Work required:
The answer is every record that follows, printed exactly.

[Stored data]
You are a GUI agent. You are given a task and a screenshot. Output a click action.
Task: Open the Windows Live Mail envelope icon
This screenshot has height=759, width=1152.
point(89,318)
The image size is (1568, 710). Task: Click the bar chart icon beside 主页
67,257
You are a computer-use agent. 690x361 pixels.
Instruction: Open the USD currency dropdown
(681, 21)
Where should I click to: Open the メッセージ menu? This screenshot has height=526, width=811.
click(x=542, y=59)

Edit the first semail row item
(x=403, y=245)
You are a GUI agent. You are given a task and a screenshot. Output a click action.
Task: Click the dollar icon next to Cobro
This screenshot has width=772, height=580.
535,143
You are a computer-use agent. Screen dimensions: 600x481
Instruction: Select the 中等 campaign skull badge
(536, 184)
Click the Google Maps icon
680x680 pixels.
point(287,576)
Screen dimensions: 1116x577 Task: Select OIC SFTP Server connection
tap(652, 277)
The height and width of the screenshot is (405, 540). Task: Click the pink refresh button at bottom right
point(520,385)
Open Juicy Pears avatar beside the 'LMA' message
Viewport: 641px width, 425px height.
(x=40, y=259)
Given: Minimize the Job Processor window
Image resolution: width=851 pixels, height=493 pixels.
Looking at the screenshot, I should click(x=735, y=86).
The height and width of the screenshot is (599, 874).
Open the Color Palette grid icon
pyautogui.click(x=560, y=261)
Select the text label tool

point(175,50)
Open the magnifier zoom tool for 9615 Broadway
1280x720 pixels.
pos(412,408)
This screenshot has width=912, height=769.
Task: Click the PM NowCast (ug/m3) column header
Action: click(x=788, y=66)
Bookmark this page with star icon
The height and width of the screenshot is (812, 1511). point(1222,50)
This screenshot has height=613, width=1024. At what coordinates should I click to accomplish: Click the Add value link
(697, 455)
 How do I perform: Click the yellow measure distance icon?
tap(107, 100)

Solution below:
You are a GUI agent. You are given a task and a screenshot. Output a click action.
Task: Open the Windows Live Mail envelope icon
This screenshot has height=759, width=1152.
point(89,318)
The image size is (1568, 710). Task: Click the bar chart icon beside 主页
67,257
You are a computer-use agent. 690x361 pixels.
Instruction: Open the USD currency dropdown
(681, 21)
Where should I click to: Open the メッセージ menu? This screenshot has height=526, width=811.
click(x=542, y=59)

Edit the first semail row item
(x=403, y=245)
You are a GUI agent. You are given a task and a screenshot. Output a click action.
Task: Click the dollar icon next to Cobro
This screenshot has width=772, height=580.
535,143
You are a computer-use agent. Screen dimensions: 600x481
Instruction: Select the 中等 campaign skull badge
(536, 184)
Click the Google Maps icon
680x680 pixels.
point(287,576)
Screen dimensions: 1116x577 Task: Select OIC SFTP Server connection
tap(652, 277)
The height and width of the screenshot is (405, 540). Task: Click the pink refresh button at bottom right
point(520,385)
Open Juicy Pears avatar beside the 'LMA' message
Viewport: 641px width, 425px height.
(x=40, y=259)
Given: Minimize the Job Processor window
Image resolution: width=851 pixels, height=493 pixels.
Looking at the screenshot, I should click(x=735, y=86).
The height and width of the screenshot is (599, 874).
Open the Color Palette grid icon
pyautogui.click(x=560, y=261)
Select the text label tool

point(175,50)
Open the magnifier zoom tool for 9615 Broadway
1280x720 pixels.
pos(412,408)
This screenshot has width=912, height=769.
Task: Click the PM NowCast (ug/m3) column header
Action: click(x=788, y=66)
Bookmark this page with star icon
The height and width of the screenshot is (812, 1511). point(1222,50)
This screenshot has height=613, width=1024. At what coordinates should I click to accomplish: Click the Add value link
(697, 455)
 How do I perform: Click the yellow measure distance icon?
tap(107, 100)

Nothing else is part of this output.